→ Selected excerpt:
-------

There is a growing gap between the grandiose intentions of HIV policy makers, and the impact on the ground. Cars get sleeker and the offices slicker. Cut-throat tactics and ‘hostile takeovers’ of other HIV groups are not only enabled, but lauded as model conduct - a similar pattern to the NGO-industry at large. Now most grassroots HIV groups have been eclipsed by organizations with a more corporate approach.

While many factors contribute to community-based organisations going under, it's hard not to be suspicious at their closure when tangible radical successes are being seen on the ground. Two years ago in Scotland, Body Positive Tayside closed its doors, ending a network which at one time had over half a dozen groups and a national co-ordinating body. The notable exception is the HIV-AIDS Carers & Family Service Provider Scotland, which continues to support people and families on a self-help basis with no public or charitable funding, and little recognition from other HIV agencies.

In the UK, the austerity policies of the current Government are making a bleak situation even more grim. HIV is seen as a ‘soft target': thousands of people have had their benefits removed. Government figures show that a shocking 44% of people with HIV who have completed a Work Capability Assessment have had their support cut off. Charities warn that this is causing destitution. While this goes on, UNAIDS state that their goal is to "build an HIV/AIDS free generation".

One problem is that policy-makers detach economics from the political situation that causes inequality. This can only spell danger. A less discussed tragedy, however, is that as those of us living with HIV or AIDS are effectively excluded from society, we often internalise this blame and guilt. Many of us begin to believe we not good enough for anything. Can we put a price tag on the increasing number of HIV/AIDS suicides? We could talk about the economic cost of loneliness, but this misses the point. You can’t quantify human tragedy. Scarcity-based economics does not account for qualitative value.

-------

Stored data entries

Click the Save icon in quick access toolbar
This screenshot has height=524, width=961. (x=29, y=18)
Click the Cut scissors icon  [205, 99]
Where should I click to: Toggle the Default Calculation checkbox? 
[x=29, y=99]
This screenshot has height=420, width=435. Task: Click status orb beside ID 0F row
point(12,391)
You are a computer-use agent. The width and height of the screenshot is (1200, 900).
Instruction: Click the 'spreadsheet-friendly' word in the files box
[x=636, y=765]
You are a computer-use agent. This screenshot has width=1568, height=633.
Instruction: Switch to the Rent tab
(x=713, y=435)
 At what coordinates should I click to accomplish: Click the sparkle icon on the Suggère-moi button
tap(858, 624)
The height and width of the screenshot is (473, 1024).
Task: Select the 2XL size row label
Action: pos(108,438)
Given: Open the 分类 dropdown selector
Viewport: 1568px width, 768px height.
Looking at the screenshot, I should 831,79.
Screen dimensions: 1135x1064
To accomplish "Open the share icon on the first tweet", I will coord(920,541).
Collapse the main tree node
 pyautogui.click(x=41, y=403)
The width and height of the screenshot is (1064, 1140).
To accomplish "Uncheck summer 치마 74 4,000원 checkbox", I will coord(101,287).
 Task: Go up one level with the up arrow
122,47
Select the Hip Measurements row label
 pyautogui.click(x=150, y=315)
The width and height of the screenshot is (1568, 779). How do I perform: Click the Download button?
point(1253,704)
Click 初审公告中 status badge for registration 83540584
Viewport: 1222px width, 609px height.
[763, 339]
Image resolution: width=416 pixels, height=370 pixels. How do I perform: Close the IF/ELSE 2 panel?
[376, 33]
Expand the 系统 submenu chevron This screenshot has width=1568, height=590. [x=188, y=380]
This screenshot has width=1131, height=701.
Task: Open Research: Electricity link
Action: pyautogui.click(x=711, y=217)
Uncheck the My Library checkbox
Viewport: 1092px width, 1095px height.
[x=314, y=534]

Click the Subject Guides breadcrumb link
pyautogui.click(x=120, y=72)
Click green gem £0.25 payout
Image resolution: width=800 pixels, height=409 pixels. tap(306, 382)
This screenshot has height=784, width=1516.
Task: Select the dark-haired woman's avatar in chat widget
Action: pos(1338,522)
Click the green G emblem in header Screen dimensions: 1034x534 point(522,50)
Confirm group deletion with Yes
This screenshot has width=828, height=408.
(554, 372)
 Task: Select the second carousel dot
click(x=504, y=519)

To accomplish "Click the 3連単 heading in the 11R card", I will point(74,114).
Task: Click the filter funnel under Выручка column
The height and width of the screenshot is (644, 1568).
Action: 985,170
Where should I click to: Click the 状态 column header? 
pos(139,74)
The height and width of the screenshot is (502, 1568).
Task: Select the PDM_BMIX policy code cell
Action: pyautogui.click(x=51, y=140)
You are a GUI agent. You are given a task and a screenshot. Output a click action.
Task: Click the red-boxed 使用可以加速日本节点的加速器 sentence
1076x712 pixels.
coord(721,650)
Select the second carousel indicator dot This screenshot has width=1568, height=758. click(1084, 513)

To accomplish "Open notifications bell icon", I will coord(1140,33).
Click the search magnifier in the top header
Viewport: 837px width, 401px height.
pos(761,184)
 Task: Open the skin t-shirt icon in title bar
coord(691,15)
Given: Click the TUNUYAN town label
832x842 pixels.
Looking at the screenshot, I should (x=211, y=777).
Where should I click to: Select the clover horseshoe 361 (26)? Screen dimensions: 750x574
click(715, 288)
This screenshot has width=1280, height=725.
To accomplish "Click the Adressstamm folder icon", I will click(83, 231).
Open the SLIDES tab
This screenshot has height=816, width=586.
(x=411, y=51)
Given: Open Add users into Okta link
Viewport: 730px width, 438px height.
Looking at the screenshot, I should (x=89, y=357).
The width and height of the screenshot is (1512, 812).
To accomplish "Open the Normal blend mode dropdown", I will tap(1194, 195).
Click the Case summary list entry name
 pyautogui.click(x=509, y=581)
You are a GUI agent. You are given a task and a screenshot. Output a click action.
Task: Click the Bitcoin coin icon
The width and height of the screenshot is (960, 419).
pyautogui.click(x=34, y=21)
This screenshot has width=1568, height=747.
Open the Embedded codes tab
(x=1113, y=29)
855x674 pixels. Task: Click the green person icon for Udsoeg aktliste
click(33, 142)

-------

→ Apply what you read:
a – Answer these questions using the text on HIV policy:
(i) Which Scottish organization closed its doors two years ago?
(ii) According to Government figures, what share of people with HIV who completed a Work Capability Assessment had their support cut off?
(iii) What goal does UNAIDS state?
b – Summarize the text on HIV policy in two sentences.
c – Continue the text on HIV policy, picking up after its final sentence.
The entries have no connection to the text about HIV policy.

→ Task results:
a –
(i) Body Positive Tayside
(ii) 44%
(iii) To "build an HIV/AIDS free generation"

b – HIV policy makers' ambitions increasingly fail to match their impact on the ground, as corporate-style organizations eclipse grassroots HIV groups and UK austerity cuts benefits for many people with HIV. Policy makers separate economics from the politics that causes inequality, while people living with HIV, excluded from society, often internalize blame and guilt in ways that economic measures cannot capture.

c –
This is why structural analysis is a crucially important tool for awareness-building among the poor and oppressed. It unveils the forces protecting power. It helps us to understand the hegemonic gridlock behind the marginalisation of the HIV community, asking: 'Have we ever seriously asked what psychosocial processes look like from the point of view of the dominated instead of from that of the dominator?'. When the perspectives of oppressed people(s) are articulated, we can begin to act in the context of our own communities, take our history into our own hands and move forward.

Understanding the values of our society and the dominant values, beliefs and myths involves critical questioning. What blocks the people’s will to act for or against something? Who are the heroines and the villains behind the prolonged, tired story of the AIDS crisis?

But to become aware of the problem helps us both to analyse it and seek out the alternative solutions which ultimately transform us, leading to our liberation. The HIV/AIDS community has a rich tradition of resistance – including groups like ACT UP – and exposing the financial terrorism behind the AIDS industry. For years, HIV activists have directed our anger toward governments, drug companies, the media, religious organizations, and homophobic politicians in positions of power at all levels of society. 

Developing our critical consciousness helps separate the false hopes, such as the unreachable 2012 UNAIDS goal, from the genuine possibilities for transformation within our communities.

Today the UK is the 7th richest country in the world, yet the most unequal in the developed world. It's often said that the state of healthcare is a key indicator of a nation’s development: today David Cameron is trying to dismantle the NHS, with HIV/AIDS care greatly at risk. 

Only social justice can undo the damage caused by inequitable service distribution, where the richer you are, the healthier. Without the acknowledgement of the materialistic gap between the rich policy makers and a poor disproportionately affected by HIV/AIDS, there will be no commitment to action for change. We know that finding a HIV/ AIDS cure for all in our lifetime is too risky to leave up to the United Nations. That's why the battle also starts within ourselves.